Bir ülkede aile – sülale – hanedan iktidarına “evet” demek, ilericilik olabilir mi?
Bu yapı varsa, ülkede mülkiyetin, sermayenin, emeğin, ayrıcalıkların olmadığı özgür bir dünyaya kavuşmuş olduğu düşünülebilir mi? 21. yüzyılda bunu mesele etmemek, “evrensel değerler” üretmeye olanak verir mi?

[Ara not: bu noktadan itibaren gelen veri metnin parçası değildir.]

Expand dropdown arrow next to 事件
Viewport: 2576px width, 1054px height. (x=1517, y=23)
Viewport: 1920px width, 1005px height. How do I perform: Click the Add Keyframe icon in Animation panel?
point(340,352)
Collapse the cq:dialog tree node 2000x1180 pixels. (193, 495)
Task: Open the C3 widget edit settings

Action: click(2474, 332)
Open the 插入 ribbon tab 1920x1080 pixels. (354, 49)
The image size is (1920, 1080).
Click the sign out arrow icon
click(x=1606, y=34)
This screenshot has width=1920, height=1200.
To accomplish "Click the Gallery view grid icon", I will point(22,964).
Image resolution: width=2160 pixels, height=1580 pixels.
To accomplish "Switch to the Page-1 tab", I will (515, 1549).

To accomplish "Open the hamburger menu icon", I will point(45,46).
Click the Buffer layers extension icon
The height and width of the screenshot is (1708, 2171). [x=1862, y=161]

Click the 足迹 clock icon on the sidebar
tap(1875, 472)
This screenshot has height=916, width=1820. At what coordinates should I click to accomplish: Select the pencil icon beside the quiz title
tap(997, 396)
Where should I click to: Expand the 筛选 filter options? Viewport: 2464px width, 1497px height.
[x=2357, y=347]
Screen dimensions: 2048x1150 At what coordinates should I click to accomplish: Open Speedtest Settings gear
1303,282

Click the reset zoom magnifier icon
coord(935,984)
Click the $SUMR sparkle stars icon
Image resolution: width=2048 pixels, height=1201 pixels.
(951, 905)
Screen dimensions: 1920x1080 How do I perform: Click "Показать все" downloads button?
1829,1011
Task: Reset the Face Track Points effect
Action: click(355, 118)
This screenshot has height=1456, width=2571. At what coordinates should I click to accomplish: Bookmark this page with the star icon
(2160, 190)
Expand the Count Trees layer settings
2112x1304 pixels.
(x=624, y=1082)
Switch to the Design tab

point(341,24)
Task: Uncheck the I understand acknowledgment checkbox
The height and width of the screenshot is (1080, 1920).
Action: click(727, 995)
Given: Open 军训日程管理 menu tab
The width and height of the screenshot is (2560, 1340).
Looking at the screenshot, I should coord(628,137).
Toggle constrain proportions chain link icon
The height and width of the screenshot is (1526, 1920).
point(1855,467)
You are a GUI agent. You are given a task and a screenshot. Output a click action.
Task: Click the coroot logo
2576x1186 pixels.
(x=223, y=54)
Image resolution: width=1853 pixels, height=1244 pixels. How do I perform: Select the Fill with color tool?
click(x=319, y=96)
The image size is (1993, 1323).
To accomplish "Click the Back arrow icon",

(4) DEĞERLERİ ARASINDA LAİKLİK YOK
Sosyal demokrasi bizi “din ve vicdan özgürlüğü” adı altında din – devlet işlerinin ayrılmasına davet eden, ama Kilise örgütlenmesinin iktidarına, zenginliğine, misyonerliğine, inanç sömürücülüğüne körleşmeyi tercih eden bir resim veriyor.
İngiltere ve Almanya köklü sayılan bu görüş, Fransız laikliğini “katı” bulur. Otoriter laiklik diye niteler. İngiliz-Amerikan modeli laikliği demokratik sayar. Yani “sekülerizm”i.
Nitekim, son sosyal demokrat Tony Blair, Ortadoğuyu kana buladıktan sonra Katolik Kilisesi’nde papaz oldu.
Demek ki, sosyal demokrasinin “evrensel değer”leri arasında Altı Ok laikliğinden farklı bir şey vardır. Farklı uygulamalara dem vurduğuna göre, aynı Cumhuriyetçilik gibi Laiklik de onun evrensel değerleri arasında yer almaz. Bunu da, ülkelerin tarihselliklerine bağlayıp geçer.
Günümüzde Batı-sosyal demokrasisi bizi hilafet kurumunun da bulunabileceği bir “dünyeviliğe” davet ediyor.
Gerçekten de, “ben sosyal demokratım, o yüzden Cumhuriyetçiyim” diyen duydunuz mu?
Gerçekten de “ben sosyal demokratım, o yüzden laikliği vazgeçilmez görürüm” diyen duydunuz mu?
SONUÇ: Büyük İşgal ve Büyük Gasp
Yalnızca kurumlarda değil, asıl önemlisi düşünce sistemlerimizde büyük işgal - büyük gasp zamanlarının ortasında kaynaşıp duruyoruz.
Sosyal demokrasiye ait olduğu iddia edilen “özgürlük”, “eşitlik”, “emeğin üstünlüğü” ilkeleri somut içeriklere kavuşturulmamıştır. Daha önemlisi bu ilkelerin içerikleri, dönemden döneme başka türlü tanımlanmıştır.
Emperyalizme karşı ulusal kurtuluş savaşlarının 'evrensel değer'leri, sosyal demokrasi tarafından kovulmuştur.
Günümüzde sosyal demokrasinin sözkonusu "değerler"i, tanımlanışları bakımından küreselcilik ve neo-liberalizm tarafından gasp edilmiş durumdadır.
İçi öyle doldurulmuş ki, bu ilkeler Altı Ok ve Kemalizm ile kavgaya tutuşturulmuştur.
O halde bugün yapılması gereken şey, Altı Ok’u yeniden yorumlamak değildir.
Asıl yapılması gereken, sosyal demokrasinin “evrensel değer”lerinin evrenselliğini sorgulamak ve bu ilkeleri yeniden değerlendirmeye almaktır.